SPARCS
- Mission type: Space telescope (Astrophysics)
- Operator: NASA
- COSPAR ID: 2026-004?
- SATCAT no.: 673??

Start of mission
- Launch date: 11 January 2026, 13:44:50 UTC
- Rocket: Falcon 9 (booster 1097)
- Launch site: Vandenberg Space Launch Complex 4
- Contractor: SpaceX

Orbital parameters
- Reference system: Geocentric
- Regime: Dawn/dusk sun-synchronous orbit
- Altitude: 500 to 600 km

= SPARCS =

Space telescope

SPARCS (Star-Planet Activity Research CubeSat) is a small space telescope in the CubeSat 6U format (30x20x10 cm at launch) whose objective is to monitor the flares and sunspot activity of low-mass stars of M and K spectral type. The mission selected by NASA is developed and managed by Arizona State University with the participation of the Jet Propulsion Laboratory (JPL) which provides the telescope and its detectors.

== Objectives ==
The objective of the SPARCS mission is to study the ultraviolet emissions of around ten red dwarfs in order to model its impact. SPARCS is with ASTERIA one of the first space astronomy missions using the extremely miniaturized CubeSat format.
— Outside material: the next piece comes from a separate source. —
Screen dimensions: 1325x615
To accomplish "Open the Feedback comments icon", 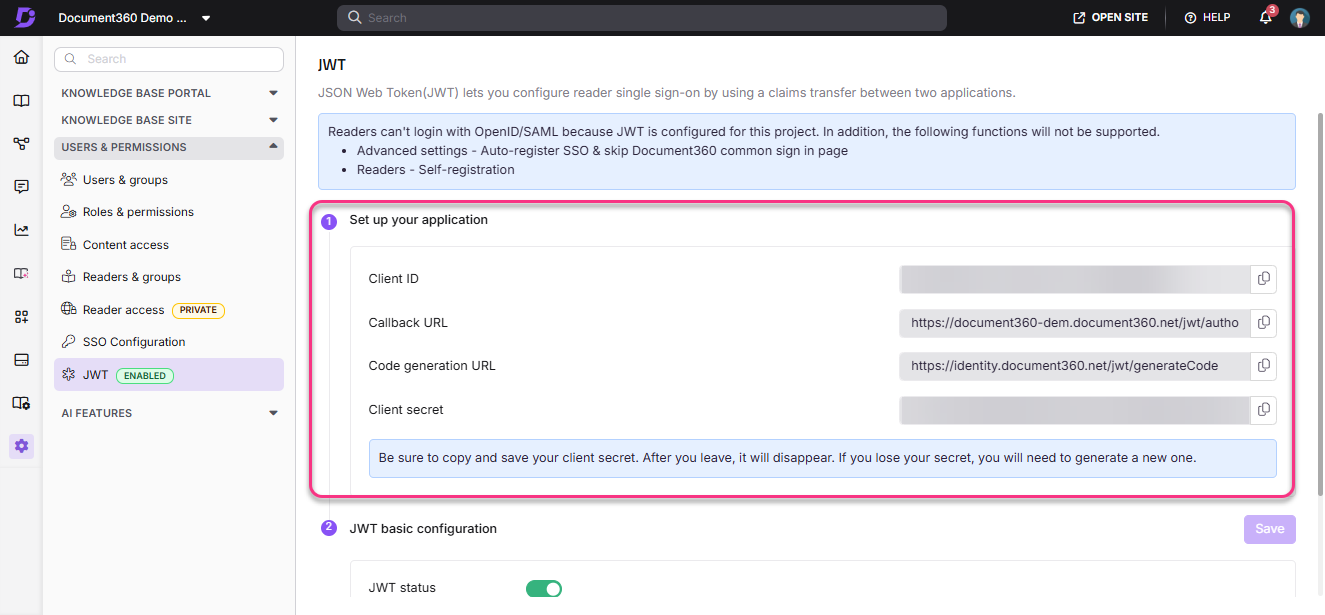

This new category of satellite opens up prospects in the field of long-term observations of astronomical phenomena thanks to their reduced cost.

== Timeline ==
SPARCS launched on 11 January 2026 on a Falcon 9 rideshare mission "Twilight" together with NASA's Pandora and BlackCAT telescopes. On 12 March 2026, NASA published the spaceraft's first light images taken on 6 February 2026.